Vous sentez une vague d'inquiétude chez certains collègues du monde professionnel et amateur ?
Ah bah bien sûr ! Il y a quand même beaucoup de dirigeants lucides dans le monde professionnel et amateur. Ils savent bien qu'on rentre dans une ère qui ne va pas être facile... On a beau être le sport le plus populaire du monde, il y a des réalités économiques qui vont être remises en cause. D'abord, parce que toutes les entreprises qui accompagnent le football vont devoir passer la crise avec de grosses difficultés. Et puis, parce que des choses ne vont plus... Les sommes faramineuses qu'on verse à certains joueurs choquent la société. Les transferts faramineux choquent aussi la société. Il va falloir atterrir ! Et en même temps, il y a des inégalités au sein du football qu'il va falloir traiter, parce que si on parle des sommes faramineuses, il y a aussi des joueurs qui vivent moins bien du football et qui ont des carrières courtes.
Vous pensez que tout ça demande un équilibre ?

┄┄┄┄┄┄┄┄┄┄

# Énoncé
D'après l'entretien sur l'économie du football, quelles deux choses choquent la société ?

# Données affichées
┄┄┄┄┄┄┄┄┄┄

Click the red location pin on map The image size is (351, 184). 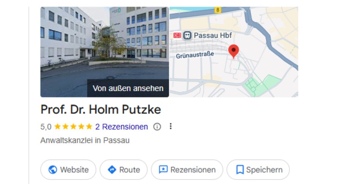point(233,52)
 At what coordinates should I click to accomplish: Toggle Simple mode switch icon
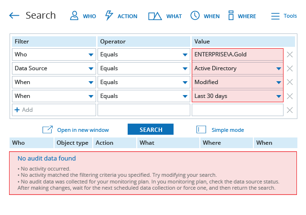point(201,129)
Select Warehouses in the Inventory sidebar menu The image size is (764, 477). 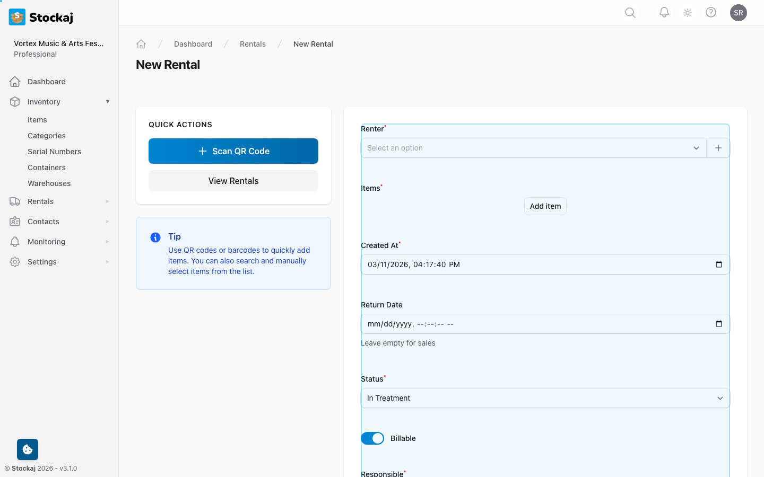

┄┄┄┄┄┄┄┄┄┄

# Réponse rédigée
Les sommes faramineuses versées à certains joueurs et les transferts faramineux.